With the development of new vaccines, vaccination schedules have increased dramatically since the 1980s: in the U.S., a child can receive over 20 injections by age two. This has led to allegations that the schedule overloads infant immune systems: for example, Jenny McCarthy claimed vaccinations gave her son autism; Alicia Silverstone calls the vaccine calendar a “shoot-’em-up schedule”; and Donald Trump argues today’s dosages are “meant for a horse.” But, according to an article published in the journal Clinical Infectious Diseases, the immunologic load of vaccines has actually dropped in the last 30 or so years. Because vaccines have become more efficient, 14 vaccines today have fewer immunological components than seven in 1980. In fact, children manage a higher immunologic load on a day-to-day basis.

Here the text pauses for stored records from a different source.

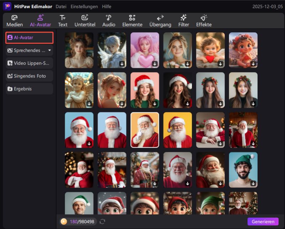Open the Datei menu
The image size is (285, 229).
click(61, 6)
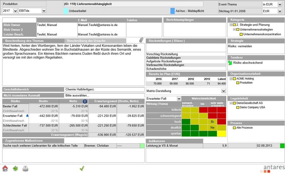Screen dimensions: 285x174
Task: Select the Unternehmenskonzentration category entry
Action: (x=263, y=34)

#4: Vaccines Infect You with the Disease They’re Trying to Prevent

And, to be fair, the oral form of the polio vaccine actually caused polio in roughly 3 people per 1 million doses, according to the World Health Organization. For this reason, the OVP was phased out in the U.S. and other countries. Today, most polio vaccines are “inactivated,” made from dead pathogens, or parts of pathogens, that can’t reproduce – and many of the scariest diseases’ vaccines are the same. While “attenuated vaccines,” like the ones we get for MMR, chickenpox, or rotavirus, do contain live pathogens, they’ve been weakened so they can’t cause disease, except in people with compromised immune systems. Worst-case scenario? You might get a low fever and a rash.

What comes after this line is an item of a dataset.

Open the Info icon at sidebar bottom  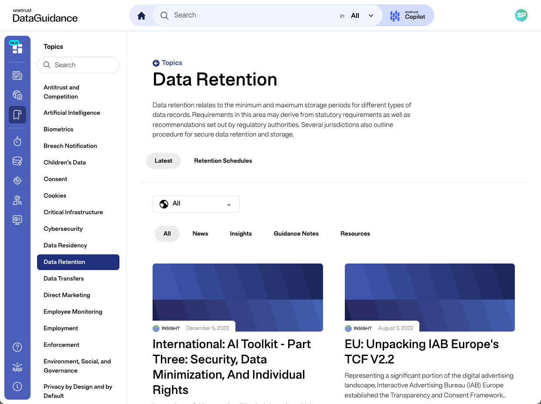point(17,386)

#3: Vaccination Is No Longer Necessary Because Infection Rates Are Low

Over the last half-century or so, there’s been a huge decline in the infection rates of many diseases. According to the WHO, this is mainly thanks to vaccines. But as the anti-vaccine movement grows, vaccination levels in some areas have dropped. After all, if infection rates are so low, what’s the point, right? In 2014, this drop in vaccination rates contributed to an outbreak of measles at Disneyland, which quickly spread to other states the following year. The problem is that a decrease in vaccination levels erodes “community” or “herd immunity,” endangering both vaccinated and unvaccinated people. How? Well, most childhood vaccines are over 90% effective – but that isn’t 100%. So a decrease in vaccination puts even vaccinated children at risk.

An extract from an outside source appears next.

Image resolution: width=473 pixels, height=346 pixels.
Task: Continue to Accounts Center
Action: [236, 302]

#2: Vaccines Include Thimerosal, Which Is Toxic

In 1999, concerns about the preservative thimerosal prompted recommendations in the U.S. that it be removed from vaccines as a precautionary measure. As you can imagine, parents panicked, with some hypothesizing a link between the mercury in thimerosal and autism. A 2005 article called “Deadly Immunity,” written by Robert F. Kennedy Jr. and published in Rolling Stone and Salon, fanned the flames and alleged a connection as well. But Salon retracted it in 2011, citing “flaws and even fraud.” Truth is that, except for trace amounts, thimerosal has been removed from childhood vaccines except multi-dose flu shots. And this has had no apparent impact on autism rates. In fact, study after study has found no link between vaccines containing thimerosal and neurological disorders.

#1: Vaccines Cause Autism

In 1998, British doctor Andrew Wakefield published a paper alleging a link between autism and the MMR vaccine. As it turns out, he’d actually falsified his data, having been paid by lawyers hoping to sue vaccine manufacturers. Wakefield’s medical license was revoked, but a vocal group of activists continued to assert a link. The argument goes: autism rates have increased; so have recommended vaccines; so there must be a connection. But autism rates have increased partly due to expanded diagnostic criteria, with symptoms developing around the same time as scheduled vaccines in both vaccinated and unvaccinated children. In truth, observational studies show that rates don’t increase in those who receive the MMR vaccine. And to date, research around the world has failed to find a causal association between vaccination and autism.